Gazikemalpaşa Mahallesi, Sülükçeşme mevkii, Mutlu köyde yapılmak istenen jeotermal sondajına itiraz için il müdürlüğüne dilekçe verdiklerini belirten Çevre Koruma ve Ayvalık’ı Güzelleştirme Derneği Başkanı Müge Okur, “Balıkesir genelinde her gün maden, taş ocağı ya da jeotermal konusunda yeni bir başvuru görüyoruz Çevre ve Şehircilik İl Müdürlüğü internet sayfasında. Saldırının boyutu çok büyük. Dikkati çeken bir durum var; taş ocağı ya da maden olsun yapılmak istenenler ve yapılanlar zeytinliklere, fıstık çamlarına hep bu bölgeye zarar verecek şeyler” dedi. Bölge halkının kaygıları olduğu belirtilen dilekçede, ‘ Başta Mutlu Mahallesi olmak üzere proje sahası olarak seçilen alan zeytinliklerle doludur. Ayvalık’ta özellikle bu alanlara zeytincilik yapan, geçimini bununla sağlayan çok sayıda aile mevcuttur. Yapılmak istenen projenin çevreye, zeytin ağaçlarına ve insan sağlığına vereceği zararlar bizleri korkutmaktadır. Projenin yaratacağı olumsuz etkiler söz konusu saha ile sınırlı kalmayacaktır.’ denilerek projenin çevreye ve insan sağlına vereceği zararların göz önünde bulundurulması ve iptal edilmesi istendi.

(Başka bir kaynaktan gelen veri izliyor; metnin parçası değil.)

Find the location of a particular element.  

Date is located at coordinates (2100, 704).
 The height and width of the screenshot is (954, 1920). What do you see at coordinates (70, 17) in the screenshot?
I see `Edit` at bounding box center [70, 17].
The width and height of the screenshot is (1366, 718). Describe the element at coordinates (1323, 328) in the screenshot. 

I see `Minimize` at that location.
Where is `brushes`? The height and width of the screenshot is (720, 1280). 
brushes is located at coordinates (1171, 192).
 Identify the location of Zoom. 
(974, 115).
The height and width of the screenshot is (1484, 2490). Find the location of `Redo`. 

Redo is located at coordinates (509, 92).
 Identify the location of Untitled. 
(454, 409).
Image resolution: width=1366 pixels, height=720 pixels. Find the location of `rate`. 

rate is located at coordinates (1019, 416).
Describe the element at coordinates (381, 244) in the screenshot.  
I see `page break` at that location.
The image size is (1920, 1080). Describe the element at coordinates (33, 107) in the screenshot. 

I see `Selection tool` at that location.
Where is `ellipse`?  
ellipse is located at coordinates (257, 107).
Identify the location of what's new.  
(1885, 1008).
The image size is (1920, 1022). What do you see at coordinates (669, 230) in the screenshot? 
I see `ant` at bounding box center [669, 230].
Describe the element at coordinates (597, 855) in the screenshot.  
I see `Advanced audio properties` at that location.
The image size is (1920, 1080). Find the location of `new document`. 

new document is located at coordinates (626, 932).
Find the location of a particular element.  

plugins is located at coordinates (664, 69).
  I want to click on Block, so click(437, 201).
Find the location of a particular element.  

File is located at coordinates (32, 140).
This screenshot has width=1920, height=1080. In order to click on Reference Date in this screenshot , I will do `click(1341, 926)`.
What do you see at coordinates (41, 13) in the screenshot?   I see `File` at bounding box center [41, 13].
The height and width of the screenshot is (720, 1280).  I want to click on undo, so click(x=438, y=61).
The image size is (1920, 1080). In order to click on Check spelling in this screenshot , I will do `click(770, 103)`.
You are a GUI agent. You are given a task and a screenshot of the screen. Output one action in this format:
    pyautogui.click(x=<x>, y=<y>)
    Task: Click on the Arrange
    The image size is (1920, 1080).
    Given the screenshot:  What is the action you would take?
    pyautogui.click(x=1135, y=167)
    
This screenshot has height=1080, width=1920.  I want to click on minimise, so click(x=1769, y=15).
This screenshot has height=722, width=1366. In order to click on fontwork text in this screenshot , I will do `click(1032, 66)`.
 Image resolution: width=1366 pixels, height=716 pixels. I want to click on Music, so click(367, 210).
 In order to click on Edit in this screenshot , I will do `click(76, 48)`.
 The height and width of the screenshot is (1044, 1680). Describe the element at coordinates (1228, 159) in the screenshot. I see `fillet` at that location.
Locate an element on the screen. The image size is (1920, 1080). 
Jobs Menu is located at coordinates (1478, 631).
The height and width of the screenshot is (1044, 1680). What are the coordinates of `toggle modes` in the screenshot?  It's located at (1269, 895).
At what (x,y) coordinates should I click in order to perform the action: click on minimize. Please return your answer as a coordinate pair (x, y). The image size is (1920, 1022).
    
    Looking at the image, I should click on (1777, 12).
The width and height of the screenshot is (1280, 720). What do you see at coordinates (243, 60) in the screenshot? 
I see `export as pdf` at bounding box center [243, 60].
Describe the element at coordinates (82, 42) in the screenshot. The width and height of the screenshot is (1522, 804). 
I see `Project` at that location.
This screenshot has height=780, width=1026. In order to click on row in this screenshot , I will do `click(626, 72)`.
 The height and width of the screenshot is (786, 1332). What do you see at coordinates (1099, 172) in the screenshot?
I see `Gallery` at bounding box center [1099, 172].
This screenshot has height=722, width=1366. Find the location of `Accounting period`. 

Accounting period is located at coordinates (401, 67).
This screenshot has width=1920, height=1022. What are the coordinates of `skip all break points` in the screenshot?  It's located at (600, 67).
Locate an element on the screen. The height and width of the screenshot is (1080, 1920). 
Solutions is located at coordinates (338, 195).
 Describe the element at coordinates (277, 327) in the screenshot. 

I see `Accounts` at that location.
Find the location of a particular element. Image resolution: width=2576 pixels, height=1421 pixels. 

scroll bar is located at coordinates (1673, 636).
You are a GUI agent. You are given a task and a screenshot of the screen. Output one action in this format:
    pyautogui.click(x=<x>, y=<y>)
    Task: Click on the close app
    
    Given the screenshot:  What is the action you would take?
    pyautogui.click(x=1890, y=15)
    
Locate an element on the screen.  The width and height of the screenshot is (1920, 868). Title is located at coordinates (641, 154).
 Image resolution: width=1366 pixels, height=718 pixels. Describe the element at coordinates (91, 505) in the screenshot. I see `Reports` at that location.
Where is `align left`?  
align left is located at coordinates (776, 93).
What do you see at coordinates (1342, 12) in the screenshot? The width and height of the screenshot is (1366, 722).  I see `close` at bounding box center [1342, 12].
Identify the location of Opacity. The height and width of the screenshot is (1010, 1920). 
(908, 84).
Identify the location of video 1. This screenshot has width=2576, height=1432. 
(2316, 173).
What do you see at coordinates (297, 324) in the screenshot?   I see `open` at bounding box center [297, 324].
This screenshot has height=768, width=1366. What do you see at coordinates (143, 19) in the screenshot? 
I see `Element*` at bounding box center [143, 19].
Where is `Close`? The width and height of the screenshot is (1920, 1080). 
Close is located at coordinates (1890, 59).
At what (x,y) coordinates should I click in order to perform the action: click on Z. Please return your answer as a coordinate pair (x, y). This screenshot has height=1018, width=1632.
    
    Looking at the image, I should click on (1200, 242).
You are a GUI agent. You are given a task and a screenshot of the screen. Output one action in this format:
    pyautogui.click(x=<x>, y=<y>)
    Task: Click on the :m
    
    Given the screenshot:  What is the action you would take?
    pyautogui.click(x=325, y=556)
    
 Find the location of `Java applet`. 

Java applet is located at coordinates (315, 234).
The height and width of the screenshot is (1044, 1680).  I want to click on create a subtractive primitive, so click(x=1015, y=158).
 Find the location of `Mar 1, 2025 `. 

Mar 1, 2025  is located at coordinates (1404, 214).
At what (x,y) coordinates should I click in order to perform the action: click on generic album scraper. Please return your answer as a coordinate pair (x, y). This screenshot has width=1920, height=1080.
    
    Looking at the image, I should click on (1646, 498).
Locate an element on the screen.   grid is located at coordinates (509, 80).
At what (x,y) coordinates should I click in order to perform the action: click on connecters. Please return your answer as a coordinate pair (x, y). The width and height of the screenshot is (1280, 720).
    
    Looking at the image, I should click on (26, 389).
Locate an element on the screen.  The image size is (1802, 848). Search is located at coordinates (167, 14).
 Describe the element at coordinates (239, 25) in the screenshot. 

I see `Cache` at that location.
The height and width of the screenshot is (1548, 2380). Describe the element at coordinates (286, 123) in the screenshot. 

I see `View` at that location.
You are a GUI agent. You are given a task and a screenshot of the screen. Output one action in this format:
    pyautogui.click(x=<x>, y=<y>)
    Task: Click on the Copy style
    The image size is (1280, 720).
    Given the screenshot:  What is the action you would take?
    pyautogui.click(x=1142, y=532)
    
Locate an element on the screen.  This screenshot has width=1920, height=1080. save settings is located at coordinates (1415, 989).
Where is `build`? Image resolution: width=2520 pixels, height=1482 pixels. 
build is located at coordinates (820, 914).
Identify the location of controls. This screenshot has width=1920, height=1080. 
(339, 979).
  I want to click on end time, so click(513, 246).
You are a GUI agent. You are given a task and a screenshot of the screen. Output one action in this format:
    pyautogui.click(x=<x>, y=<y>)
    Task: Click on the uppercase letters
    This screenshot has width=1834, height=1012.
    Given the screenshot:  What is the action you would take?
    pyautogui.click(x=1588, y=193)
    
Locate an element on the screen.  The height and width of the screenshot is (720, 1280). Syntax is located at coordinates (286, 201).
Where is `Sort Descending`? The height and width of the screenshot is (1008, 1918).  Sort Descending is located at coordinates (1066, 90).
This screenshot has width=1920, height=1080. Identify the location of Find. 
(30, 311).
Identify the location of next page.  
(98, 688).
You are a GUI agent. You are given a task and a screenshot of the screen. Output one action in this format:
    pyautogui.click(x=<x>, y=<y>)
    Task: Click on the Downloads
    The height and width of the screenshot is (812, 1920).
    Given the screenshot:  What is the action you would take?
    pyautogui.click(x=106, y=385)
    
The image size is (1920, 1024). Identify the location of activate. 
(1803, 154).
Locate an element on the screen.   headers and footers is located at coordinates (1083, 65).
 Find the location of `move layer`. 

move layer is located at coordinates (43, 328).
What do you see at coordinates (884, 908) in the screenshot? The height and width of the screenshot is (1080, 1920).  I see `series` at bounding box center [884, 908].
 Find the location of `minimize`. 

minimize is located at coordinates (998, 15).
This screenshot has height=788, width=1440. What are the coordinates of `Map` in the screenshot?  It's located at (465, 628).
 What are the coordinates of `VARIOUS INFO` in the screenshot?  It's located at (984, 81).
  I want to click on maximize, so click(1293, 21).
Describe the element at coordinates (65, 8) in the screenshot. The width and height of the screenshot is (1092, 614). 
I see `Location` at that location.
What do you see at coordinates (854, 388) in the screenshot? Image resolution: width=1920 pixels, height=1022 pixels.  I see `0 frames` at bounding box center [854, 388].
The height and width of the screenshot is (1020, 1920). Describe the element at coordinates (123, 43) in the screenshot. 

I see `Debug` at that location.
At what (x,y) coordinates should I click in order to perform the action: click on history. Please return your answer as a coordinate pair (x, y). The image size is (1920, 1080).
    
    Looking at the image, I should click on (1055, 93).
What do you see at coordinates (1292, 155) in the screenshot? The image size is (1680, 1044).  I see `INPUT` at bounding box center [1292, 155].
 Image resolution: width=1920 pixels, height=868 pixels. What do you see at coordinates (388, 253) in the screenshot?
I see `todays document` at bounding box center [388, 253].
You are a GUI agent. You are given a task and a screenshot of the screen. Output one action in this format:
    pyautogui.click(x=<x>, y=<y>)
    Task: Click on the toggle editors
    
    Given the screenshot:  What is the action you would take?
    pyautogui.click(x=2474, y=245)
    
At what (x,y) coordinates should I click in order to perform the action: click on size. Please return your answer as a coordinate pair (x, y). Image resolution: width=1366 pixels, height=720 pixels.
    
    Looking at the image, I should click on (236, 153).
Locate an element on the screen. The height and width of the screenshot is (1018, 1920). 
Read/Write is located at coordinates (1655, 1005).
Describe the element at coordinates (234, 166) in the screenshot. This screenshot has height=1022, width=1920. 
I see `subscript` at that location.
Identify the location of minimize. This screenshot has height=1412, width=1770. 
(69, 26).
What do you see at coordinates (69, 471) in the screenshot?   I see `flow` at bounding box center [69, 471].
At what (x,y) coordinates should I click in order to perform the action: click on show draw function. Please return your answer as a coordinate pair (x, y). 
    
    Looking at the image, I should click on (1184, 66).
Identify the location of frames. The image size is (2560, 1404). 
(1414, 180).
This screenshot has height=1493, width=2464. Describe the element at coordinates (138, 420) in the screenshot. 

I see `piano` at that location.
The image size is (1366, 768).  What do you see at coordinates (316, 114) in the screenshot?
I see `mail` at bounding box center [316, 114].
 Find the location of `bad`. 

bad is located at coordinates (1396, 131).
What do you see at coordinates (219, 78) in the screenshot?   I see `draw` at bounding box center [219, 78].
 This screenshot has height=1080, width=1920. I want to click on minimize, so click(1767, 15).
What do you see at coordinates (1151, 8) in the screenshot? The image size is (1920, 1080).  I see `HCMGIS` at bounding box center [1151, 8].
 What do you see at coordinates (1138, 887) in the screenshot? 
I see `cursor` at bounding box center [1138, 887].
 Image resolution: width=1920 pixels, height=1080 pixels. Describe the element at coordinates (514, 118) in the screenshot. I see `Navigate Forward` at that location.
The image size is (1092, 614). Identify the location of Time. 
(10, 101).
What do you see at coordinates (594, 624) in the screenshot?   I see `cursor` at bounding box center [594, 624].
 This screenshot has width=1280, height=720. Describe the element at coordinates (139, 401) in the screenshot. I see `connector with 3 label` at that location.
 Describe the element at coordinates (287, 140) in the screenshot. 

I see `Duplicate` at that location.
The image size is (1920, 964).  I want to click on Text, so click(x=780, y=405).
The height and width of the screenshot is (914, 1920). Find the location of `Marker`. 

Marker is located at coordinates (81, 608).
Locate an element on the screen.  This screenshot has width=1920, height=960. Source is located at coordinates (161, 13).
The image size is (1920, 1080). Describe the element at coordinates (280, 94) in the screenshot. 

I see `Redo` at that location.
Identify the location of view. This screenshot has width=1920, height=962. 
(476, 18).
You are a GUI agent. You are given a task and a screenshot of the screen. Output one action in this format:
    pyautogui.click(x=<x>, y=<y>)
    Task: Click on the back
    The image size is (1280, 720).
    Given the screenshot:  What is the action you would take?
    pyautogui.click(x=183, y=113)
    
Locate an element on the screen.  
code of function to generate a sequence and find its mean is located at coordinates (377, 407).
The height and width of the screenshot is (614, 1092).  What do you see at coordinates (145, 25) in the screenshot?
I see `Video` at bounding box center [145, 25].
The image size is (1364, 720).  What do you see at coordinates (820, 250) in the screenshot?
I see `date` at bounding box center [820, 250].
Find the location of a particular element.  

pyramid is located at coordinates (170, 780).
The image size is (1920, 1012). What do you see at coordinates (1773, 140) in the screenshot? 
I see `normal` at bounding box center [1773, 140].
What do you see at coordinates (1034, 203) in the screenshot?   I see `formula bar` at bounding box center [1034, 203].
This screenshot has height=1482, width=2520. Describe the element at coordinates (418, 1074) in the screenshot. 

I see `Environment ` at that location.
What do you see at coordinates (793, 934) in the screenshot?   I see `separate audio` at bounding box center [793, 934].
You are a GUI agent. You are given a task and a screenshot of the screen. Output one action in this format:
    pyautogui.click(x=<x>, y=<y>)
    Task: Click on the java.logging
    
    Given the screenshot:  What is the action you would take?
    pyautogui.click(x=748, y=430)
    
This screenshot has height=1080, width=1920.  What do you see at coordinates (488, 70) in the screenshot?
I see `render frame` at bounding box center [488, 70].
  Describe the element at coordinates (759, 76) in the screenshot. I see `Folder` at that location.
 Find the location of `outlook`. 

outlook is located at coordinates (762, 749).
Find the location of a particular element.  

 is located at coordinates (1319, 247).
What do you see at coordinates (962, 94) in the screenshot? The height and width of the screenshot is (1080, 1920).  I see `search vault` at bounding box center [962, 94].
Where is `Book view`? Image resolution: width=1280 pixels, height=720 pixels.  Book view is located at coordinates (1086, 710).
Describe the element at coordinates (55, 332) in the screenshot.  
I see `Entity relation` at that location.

“TEK GEÇİM KAYNAĞI ZEYTİN AĞAÇLARININ YOK OLMASINI İSTEMİYORUZ”
Türkiye Tabiatı Koruma Derneği Ayvalık Temsilcisi Bülent Özgen ise ‘zeytin ıslah arazisinde jeotermal arama yapılır mı?’ diye sorarak, “Tek geçim kaynakları yadigâr zeytin ağaçlarının jeotermal enerji santrali ile yok olmasını istemiyoruz. Biz çevreciler temiz enerjiye karşı değiliz. Karşı olduğumuz gözümüz gibi baktığımız ormana zarar verecek şekilde ve ağaçlarımızın kesilerek yapılmasına karşıyız” dedi.